Josep Borrell aboga por hacer ejércitos capaces de combatir juntos: "Hace falta voluntad política y no la veo"
EL ex Alto Representante de la UE propone tener ejércitos interoperables que compartan munición, entrenamiento y doctrina militar
Las claves de la guerra en Ucrania, cuatro años después: drones, desgaste ruso y un frente que cambia
La invasión rusa de Ucrania ha provocado un profundo cambio en la arquitectura de seguridad europea. Desde 2021, el gasto militar de los países del continente se ha incrementado cerca de un 75%, impulsando el mayor proceso de rearme desde el final de la Guerra Fría.
Sin embargo, para el ex alto representante de la Unión Europea para Asuntos Exteriores y Política de Seguridad, Josep Borrell, el aumento de la inversión en defensa no será suficiente si Europa no avanza hacia una auténtica integración militar.
"Hacen falta armas y que las sepamos utilizar. Hace falta industria, pero también dirección política. Hasta ahora lo hacíamos cada uno en su país y ahora hay que hacerlo a escala europea, y eso es lo que echo en falta", afirmó durante las II Jornadas Geopolíticas organizadas por el Instituto Español de Estudios Estratégicos (IEEE).
Borrell defendió la necesidad de construir una verdadera defensa común europea basada en fuerzas armadas interoperables. "Hace falta hacer nuestros ejércitos capaces de combatir juntos, con el mismo entrenamiento y equipos, con la misma disciplina. Pero hace falta mucha voluntad política y, francamente, no la veo. Veo mucha confusión en Bruselas", aseguró.
Sus palabras llegan en un momento en el que varios países europeos han acelerado sus planes de rearme ante el deterioro del entorno estratégico y la persistencia de la guerra en Ucrania. Alemania, por ejemplo, estudia reforzar su industria de defensa y aumentar sus capacidades militares en los próximos años. Una estrategia que, para Borrell, no resolverá por sí sola el principal desafío europeo: construir una capacidad militar común capaz de actuar de manera coordinada.
La reflexión sobre el futuro de la defensa europea ha sido uno de los ejes de las II Jornadas Geopolíticas celebradas en La Granja de San Ildefonso (Segovia), un encuentro organizado por el IEEE que ha reunido a responsables institucionales, militares, académicos y expertos para analizar los grandes desafíos estratégicos de un mundo en transformación.

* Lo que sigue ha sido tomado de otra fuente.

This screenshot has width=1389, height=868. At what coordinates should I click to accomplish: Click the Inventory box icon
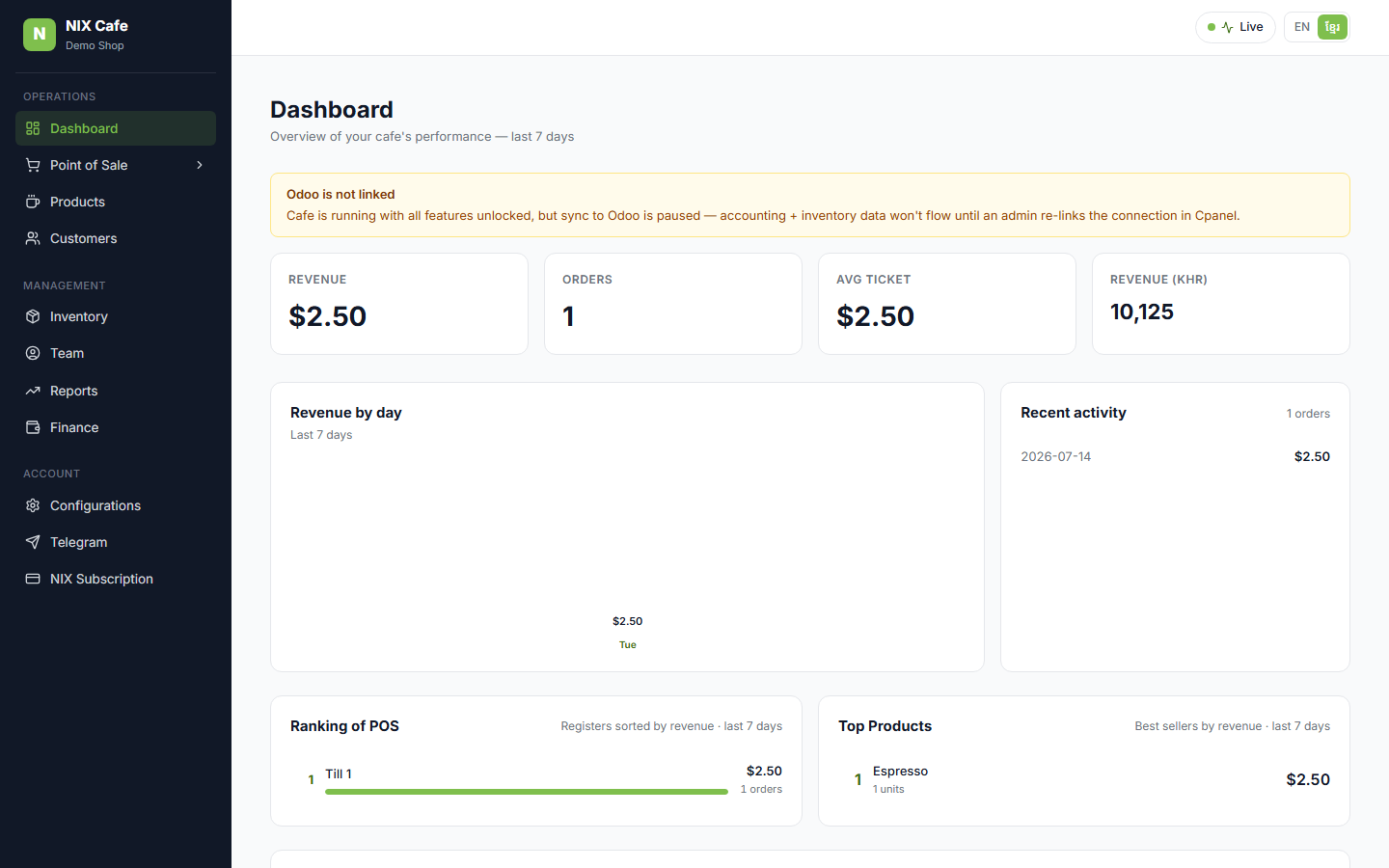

Durante la clausura del foro, el director del Instituto Español de Estudios Estratégicos, el general de brigada Víctor Bados, subrayó la creciente importancia de la geopolítica en la vida cotidiana de los ciudadanos. "La geopolítica ha cobrado relevancia. Siempre la tuvo, pero ahora los ciudadanos están sintiendo la importancia de tener seguridad, que es el paraguas bajo el cual se tienen derechos, libertades, desarrollo y, sobre todo, democracia", afirmó.
Bados defendió además la necesidad de fortalecer la cultura de defensa y la conciencia estratégica de la sociedad en un contexto internacional marcado por la incertidumbre. No en vano, recordó que la guerra de Ucrania ha demostrado que "la guerra siempre es el fracaso de la diplomacia y de la disuasión", una realidad que obliga a Europa a reforzar tanto sus capacidades militares como su capacidad de anticipación ante las amenazas.
Con un orden internacional en plena transición y una creciente competencia entre potencias, las jornadas han servido para poner sobre la mesa la necesidad de que Europa combine inversión en defensa, capacidad industrial y voluntad política para garantizar su seguridad y preservar los valores democráticos que sustentan el proyecto europeo.